Sunday, March 01, 2015

Bitmap Font Rendering

When dealing with small resolutions or tiny fonts, a well implemented bitmap font is nearly always going to be clearer than other types of text rendering.

DancingSquid, my little engine, includes ttf font rendering. The test program shows the font rendering below.

Non-Bitmap Font Rendering
When the font gets quite small there's a little blurring. This occurs because the font is a mesh and has to be scaled down to the desired size. Using this method, it's very hard to know how best to rasterize the font to fill the pixels perfectly. The advantage of this method is fonts can be scaled nicely and are very smooth at larger sizes. Also the DancingSquid implementation has nice things like kerning, unicode support etc, so you can type in Japanese and English and it's all fine.

On top of the DancingSquid engine I've written a small simple bitmap font renderer, to render fonts like those in 16-bit console games. All the fonts are monospace (no kerning) each glyph is a 8x8 pixel box. Because the pixels of the font align perfectly and the font is so tiny each pixel matters; it's much sharper.
Bitmap Font rendering
This bitmap font code is almost a drop in replacement for DancingSquids normal font rendering but it can't scale (though it wouldn't be too hard to add certain scale amounts x2, x4 etc but it'd get blurry / pixelated pretty fast. It would be better just to use a larger font).

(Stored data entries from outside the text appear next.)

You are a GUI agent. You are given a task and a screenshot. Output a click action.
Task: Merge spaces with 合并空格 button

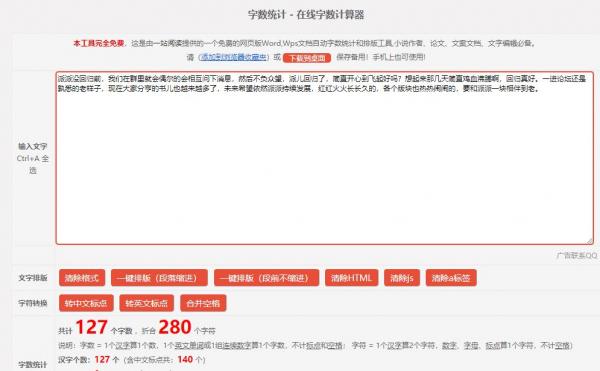tap(203, 303)
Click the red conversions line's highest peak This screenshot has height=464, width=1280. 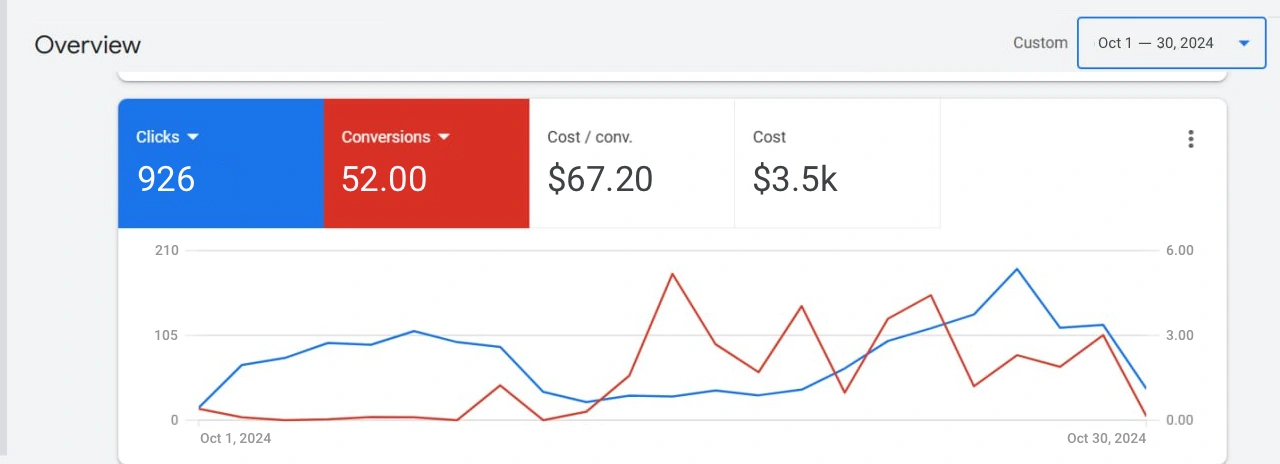[x=672, y=273]
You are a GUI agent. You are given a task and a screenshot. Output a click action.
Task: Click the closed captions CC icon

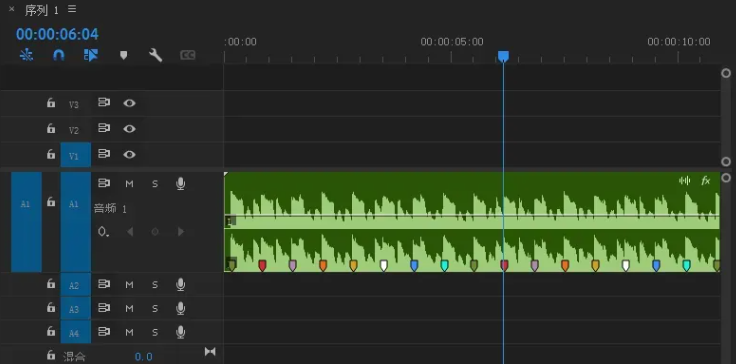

If you've read the blog before you probably know I'm writing How to Make an RPG. This bitmap font rendering code won't be making it into the book (but will be freely available). I want to avoid too much low-level engine stuff. I'll update with an article, after the book release,  showing how the bitmap font rendering works and how to add it.


... beause these screenshots have been resized the difference might not be super apparent but clicking on the image should enlarge it!